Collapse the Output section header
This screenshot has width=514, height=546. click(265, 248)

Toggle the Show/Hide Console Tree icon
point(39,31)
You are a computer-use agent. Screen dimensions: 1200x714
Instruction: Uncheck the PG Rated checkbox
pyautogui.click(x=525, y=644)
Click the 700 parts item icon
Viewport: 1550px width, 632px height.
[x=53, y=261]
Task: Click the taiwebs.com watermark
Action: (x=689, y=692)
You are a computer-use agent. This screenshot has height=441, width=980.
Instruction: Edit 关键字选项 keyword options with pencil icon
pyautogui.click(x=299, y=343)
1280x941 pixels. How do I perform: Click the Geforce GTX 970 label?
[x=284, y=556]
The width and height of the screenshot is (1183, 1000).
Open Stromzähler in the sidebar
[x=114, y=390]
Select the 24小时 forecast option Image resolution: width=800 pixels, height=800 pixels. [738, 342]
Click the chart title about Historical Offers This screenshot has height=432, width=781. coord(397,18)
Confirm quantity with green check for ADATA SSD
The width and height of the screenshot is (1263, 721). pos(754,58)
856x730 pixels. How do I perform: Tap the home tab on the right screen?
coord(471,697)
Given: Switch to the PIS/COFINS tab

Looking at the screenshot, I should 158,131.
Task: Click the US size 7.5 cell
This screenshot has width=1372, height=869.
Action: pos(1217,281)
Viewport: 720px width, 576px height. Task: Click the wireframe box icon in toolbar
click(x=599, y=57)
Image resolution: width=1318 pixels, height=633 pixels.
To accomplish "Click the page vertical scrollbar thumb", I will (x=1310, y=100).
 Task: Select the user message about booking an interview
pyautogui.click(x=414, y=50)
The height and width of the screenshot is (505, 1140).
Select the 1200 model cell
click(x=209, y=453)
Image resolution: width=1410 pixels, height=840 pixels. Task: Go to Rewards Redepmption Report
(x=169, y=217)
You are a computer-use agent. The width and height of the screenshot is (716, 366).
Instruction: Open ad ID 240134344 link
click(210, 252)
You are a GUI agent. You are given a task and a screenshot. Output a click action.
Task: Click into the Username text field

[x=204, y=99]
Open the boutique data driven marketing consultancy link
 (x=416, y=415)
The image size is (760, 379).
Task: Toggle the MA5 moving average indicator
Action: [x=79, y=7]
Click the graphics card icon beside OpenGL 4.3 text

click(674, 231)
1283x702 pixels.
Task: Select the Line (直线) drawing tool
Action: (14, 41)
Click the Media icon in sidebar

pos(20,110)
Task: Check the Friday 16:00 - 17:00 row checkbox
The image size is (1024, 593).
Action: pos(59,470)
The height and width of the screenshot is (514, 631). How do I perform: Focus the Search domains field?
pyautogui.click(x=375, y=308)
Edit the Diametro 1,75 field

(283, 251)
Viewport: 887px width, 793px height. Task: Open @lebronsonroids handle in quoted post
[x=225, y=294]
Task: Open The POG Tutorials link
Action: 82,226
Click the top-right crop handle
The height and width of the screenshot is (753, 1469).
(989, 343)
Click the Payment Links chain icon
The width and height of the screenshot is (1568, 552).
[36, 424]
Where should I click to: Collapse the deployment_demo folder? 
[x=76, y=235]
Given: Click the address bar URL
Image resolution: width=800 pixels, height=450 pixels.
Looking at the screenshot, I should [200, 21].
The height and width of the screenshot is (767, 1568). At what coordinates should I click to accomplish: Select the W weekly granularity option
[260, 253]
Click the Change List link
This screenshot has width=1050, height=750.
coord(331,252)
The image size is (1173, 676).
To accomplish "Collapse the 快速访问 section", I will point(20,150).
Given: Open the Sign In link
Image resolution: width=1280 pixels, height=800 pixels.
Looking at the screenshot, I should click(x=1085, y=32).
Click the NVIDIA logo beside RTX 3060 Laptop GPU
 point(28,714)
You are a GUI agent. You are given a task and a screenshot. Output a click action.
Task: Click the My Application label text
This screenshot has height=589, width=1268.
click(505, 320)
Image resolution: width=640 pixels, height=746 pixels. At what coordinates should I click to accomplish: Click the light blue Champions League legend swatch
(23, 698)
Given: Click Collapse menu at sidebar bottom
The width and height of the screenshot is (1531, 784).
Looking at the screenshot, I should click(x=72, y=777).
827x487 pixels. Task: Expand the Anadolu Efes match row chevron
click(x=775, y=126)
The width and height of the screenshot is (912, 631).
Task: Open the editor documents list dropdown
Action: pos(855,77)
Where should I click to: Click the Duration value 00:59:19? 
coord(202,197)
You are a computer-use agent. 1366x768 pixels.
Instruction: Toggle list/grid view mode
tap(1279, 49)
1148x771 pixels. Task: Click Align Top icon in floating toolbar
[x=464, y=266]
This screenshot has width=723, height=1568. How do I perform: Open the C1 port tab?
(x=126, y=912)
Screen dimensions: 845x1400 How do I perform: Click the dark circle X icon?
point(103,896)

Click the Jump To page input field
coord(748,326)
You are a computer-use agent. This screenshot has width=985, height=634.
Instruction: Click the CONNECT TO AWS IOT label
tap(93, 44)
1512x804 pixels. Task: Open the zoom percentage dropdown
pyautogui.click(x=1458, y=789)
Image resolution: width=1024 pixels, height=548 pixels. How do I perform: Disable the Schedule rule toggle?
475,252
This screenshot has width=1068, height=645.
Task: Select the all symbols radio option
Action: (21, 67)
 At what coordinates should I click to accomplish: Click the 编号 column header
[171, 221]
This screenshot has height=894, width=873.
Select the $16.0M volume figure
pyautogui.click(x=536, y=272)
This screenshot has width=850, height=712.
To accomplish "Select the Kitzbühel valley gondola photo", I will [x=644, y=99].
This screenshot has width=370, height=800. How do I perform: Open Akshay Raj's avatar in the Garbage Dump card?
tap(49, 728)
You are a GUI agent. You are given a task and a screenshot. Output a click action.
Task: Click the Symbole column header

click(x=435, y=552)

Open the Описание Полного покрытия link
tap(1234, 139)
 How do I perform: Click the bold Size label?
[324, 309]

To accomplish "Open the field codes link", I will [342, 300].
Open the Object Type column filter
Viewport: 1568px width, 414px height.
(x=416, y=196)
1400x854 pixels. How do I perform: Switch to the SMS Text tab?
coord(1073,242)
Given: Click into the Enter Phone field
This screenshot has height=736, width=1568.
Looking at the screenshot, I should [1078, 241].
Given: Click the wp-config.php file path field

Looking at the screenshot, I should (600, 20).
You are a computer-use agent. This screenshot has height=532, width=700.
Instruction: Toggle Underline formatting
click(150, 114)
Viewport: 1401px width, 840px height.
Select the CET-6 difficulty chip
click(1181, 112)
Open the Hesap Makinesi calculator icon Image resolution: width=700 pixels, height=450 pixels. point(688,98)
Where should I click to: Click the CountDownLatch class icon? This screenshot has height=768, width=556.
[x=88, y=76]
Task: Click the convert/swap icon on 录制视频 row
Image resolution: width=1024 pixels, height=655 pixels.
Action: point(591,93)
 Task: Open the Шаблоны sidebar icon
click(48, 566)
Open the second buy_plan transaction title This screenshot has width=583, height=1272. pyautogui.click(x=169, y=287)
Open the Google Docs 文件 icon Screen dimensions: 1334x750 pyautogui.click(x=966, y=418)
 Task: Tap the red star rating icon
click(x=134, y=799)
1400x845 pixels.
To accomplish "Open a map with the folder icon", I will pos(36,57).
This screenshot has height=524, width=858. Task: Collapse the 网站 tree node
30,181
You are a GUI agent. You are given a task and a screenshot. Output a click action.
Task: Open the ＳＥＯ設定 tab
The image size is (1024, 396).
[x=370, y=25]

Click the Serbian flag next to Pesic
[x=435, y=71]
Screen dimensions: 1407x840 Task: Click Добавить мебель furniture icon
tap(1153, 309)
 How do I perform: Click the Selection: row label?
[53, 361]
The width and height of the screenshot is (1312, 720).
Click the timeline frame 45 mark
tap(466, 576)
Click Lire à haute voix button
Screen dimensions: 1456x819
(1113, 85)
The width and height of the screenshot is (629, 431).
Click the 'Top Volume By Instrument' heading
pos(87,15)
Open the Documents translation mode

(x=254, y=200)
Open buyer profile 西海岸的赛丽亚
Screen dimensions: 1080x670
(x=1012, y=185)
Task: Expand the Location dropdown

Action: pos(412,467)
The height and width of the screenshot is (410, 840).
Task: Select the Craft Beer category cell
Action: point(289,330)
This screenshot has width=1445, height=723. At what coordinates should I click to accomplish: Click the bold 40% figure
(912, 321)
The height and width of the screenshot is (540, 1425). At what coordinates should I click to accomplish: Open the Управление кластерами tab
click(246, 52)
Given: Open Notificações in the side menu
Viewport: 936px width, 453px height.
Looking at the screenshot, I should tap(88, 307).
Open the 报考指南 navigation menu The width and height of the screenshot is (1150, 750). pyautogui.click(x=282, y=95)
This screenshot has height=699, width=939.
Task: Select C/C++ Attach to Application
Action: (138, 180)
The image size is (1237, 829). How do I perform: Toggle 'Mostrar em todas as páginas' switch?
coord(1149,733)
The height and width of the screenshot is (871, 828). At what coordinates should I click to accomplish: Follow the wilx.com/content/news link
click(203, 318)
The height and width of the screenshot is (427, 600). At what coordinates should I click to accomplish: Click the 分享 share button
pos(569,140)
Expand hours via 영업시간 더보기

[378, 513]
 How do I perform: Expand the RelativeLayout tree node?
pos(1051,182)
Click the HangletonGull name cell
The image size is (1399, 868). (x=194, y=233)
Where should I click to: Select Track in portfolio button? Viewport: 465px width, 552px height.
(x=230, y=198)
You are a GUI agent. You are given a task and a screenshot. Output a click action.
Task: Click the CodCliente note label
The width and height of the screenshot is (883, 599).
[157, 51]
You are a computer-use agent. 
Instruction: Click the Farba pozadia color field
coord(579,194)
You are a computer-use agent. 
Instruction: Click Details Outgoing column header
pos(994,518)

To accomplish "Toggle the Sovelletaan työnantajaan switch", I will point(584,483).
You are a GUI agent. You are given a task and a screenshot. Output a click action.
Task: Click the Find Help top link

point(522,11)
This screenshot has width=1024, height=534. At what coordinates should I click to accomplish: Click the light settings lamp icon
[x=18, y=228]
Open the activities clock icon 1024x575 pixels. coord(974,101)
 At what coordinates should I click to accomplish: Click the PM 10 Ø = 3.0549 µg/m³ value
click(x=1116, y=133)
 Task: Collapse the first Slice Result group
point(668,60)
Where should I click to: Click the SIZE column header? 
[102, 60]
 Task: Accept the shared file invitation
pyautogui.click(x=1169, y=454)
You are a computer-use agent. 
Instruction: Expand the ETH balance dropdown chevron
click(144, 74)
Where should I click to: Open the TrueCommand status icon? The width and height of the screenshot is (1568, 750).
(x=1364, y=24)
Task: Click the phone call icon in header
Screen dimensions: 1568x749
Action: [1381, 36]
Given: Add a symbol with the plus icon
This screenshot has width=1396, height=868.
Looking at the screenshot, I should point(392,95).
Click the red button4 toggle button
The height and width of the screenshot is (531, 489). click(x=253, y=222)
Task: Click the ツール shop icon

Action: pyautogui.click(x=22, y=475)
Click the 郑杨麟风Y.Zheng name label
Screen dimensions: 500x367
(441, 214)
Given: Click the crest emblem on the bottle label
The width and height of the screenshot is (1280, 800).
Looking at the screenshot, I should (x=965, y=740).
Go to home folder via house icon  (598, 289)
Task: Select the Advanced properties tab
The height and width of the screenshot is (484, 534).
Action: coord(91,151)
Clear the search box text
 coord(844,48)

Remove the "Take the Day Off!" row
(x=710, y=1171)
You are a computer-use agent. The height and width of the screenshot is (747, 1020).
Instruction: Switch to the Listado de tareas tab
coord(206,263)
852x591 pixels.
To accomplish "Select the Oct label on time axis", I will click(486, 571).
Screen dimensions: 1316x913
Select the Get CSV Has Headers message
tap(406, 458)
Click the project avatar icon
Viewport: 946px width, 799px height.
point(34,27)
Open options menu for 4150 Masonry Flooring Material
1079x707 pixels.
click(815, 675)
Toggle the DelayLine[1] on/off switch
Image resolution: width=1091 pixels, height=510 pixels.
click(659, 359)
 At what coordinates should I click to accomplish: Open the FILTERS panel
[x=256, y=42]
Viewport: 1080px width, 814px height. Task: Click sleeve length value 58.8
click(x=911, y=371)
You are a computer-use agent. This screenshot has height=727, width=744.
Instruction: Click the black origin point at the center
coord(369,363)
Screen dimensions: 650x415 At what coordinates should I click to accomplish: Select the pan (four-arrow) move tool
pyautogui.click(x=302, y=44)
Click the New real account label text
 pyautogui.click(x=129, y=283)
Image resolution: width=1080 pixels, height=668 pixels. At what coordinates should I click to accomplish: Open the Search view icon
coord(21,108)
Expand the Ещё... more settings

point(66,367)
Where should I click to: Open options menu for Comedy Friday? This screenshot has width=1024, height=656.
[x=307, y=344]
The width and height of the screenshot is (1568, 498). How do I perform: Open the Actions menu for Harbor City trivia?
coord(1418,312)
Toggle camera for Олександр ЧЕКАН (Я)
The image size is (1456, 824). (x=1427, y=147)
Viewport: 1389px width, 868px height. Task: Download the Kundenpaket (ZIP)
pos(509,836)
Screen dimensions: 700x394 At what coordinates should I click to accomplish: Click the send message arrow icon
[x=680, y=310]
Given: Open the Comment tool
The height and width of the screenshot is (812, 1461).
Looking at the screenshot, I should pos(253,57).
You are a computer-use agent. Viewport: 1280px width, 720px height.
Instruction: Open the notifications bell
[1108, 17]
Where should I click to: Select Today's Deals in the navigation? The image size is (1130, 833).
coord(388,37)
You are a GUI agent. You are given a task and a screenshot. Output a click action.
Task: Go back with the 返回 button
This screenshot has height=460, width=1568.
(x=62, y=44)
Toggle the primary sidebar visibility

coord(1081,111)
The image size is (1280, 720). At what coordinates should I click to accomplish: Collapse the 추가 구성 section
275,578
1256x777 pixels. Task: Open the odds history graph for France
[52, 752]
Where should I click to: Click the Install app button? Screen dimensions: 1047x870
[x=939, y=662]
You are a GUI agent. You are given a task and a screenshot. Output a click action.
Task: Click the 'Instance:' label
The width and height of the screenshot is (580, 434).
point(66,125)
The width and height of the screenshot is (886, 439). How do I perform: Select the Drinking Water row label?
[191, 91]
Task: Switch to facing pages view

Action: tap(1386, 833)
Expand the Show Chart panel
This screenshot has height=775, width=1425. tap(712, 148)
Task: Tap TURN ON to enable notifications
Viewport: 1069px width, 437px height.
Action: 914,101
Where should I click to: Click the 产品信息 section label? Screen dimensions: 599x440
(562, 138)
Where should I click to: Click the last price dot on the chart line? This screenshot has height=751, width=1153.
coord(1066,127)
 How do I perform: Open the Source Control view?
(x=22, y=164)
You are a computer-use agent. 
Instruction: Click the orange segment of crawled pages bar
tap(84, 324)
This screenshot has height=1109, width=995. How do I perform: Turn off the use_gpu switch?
******
# REQUIRED WORK
Across the listing above, find all lines where the word "title" is present and copy them.

# SOLVED PROBLEM
Click the chart title about Historical Offers This screenshot has height=432, width=781. coord(397,18)
Open the second buy_plan transaction title This screenshot has width=583, height=1272. pyautogui.click(x=169, y=287)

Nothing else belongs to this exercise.